### EXCERPTED TEXT:

****************************************

From top: David McWilliams; Dan O’Brien, columnist at the Irish Independent

You may recall David McWilliams’ documentary, Ireland’s Great Wealth Divide, on RTÉ One on Monday night.

Dan O’Brien, former Irish Times economics editor, chief economist at the Institute of International and European Affairs and Irish Independent columnist, has taken issue with the source of Mr McWilliams’ data and his following conclusions.

In the Irish Independent, Mr O’Brien writes:

“Early this year the Central Statistics Office and number crunchers at the Central Bank published the first ever set of figures on how wealth is spread in Ireland. These figures provided a treasure trove of new insights into wealth distribution. Monday’s programme never mentioned these figures or even referred to them, despite the fact that they are the only hard data available on wealth equality. Instead, the programme used guestimates made by investment bankers. Those figures were published last year by Credit Suisse, a Swiss bank, in an annual study it does on wealth around the world.”

****************************************

### GIVEN DATA:
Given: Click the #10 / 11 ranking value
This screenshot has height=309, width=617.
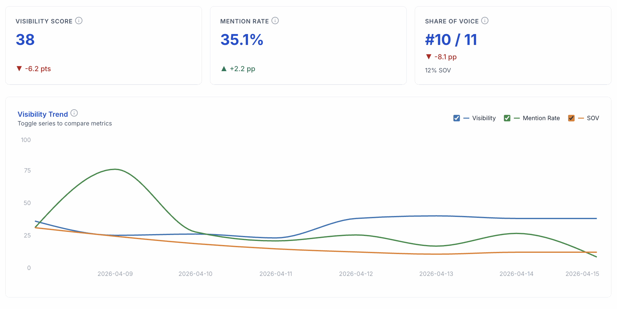Looking at the screenshot, I should 451,39.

****************************************

### WHAT TO WORK ON:
A - In the excerpt about Ireland's wealth figures, which bank published the estimates that Monday's programme relied on?
B - Reproduce the part of the excerpt about Ireland's wealth figures starting with "From top: David" and going on through "on Monday night.".

### WRITTEN ANSWERS:
A - Credit Suisse, a Swiss bank.

B -
From top: David McWilliams; Dan O’Brien, columnist at the Irish Independent

You may recall David McWilliams’ documentary, Ireland’s Great Wealth Divide, on RTÉ One on Monday night.